Work order: Every entry should be repeated exactly as written.

** The records follows **

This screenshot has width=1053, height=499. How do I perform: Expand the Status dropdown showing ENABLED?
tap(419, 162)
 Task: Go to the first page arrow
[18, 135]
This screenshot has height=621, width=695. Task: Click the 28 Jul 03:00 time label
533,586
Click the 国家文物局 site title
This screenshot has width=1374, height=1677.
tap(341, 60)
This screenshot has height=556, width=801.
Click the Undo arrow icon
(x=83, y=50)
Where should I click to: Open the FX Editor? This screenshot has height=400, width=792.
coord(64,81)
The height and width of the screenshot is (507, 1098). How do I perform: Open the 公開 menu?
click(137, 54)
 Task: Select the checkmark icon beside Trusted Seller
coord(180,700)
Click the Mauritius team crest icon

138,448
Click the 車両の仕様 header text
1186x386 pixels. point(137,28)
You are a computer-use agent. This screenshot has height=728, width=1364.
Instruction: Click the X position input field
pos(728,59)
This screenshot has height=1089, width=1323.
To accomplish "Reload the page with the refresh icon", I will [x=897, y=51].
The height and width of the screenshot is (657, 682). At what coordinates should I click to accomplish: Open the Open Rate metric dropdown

** End of The records **

Output for this task:
This screenshot has width=1053, height=499. How do I perform: Expand the Status dropdown showing ENABLED?
tap(419, 162)
 Task: Go to the first page arrow
[18, 135]
This screenshot has height=621, width=695. Task: Click the 28 Jul 03:00 time label
533,586
Click the 国家文物局 site title
This screenshot has width=1374, height=1677.
tap(341, 60)
This screenshot has height=556, width=801.
Click the Undo arrow icon
(x=83, y=50)
Where should I click to: Open the FX Editor? This screenshot has height=400, width=792.
coord(64,81)
The height and width of the screenshot is (507, 1098). How do I perform: Open the 公開 menu?
click(137, 54)
 Task: Select the checkmark icon beside Trusted Seller
coord(180,700)
Click the Mauritius team crest icon

138,448
Click the 車両の仕様 header text
1186x386 pixels. point(137,28)
You are a computer-use agent. This screenshot has height=728, width=1364.
Instruction: Click the X position input field
pos(728,59)
This screenshot has height=1089, width=1323.
To accomplish "Reload the page with the refresh icon", I will [x=897, y=51].
The height and width of the screenshot is (657, 682). At what coordinates should I click to accomplish: Open the Open Rate metric dropdown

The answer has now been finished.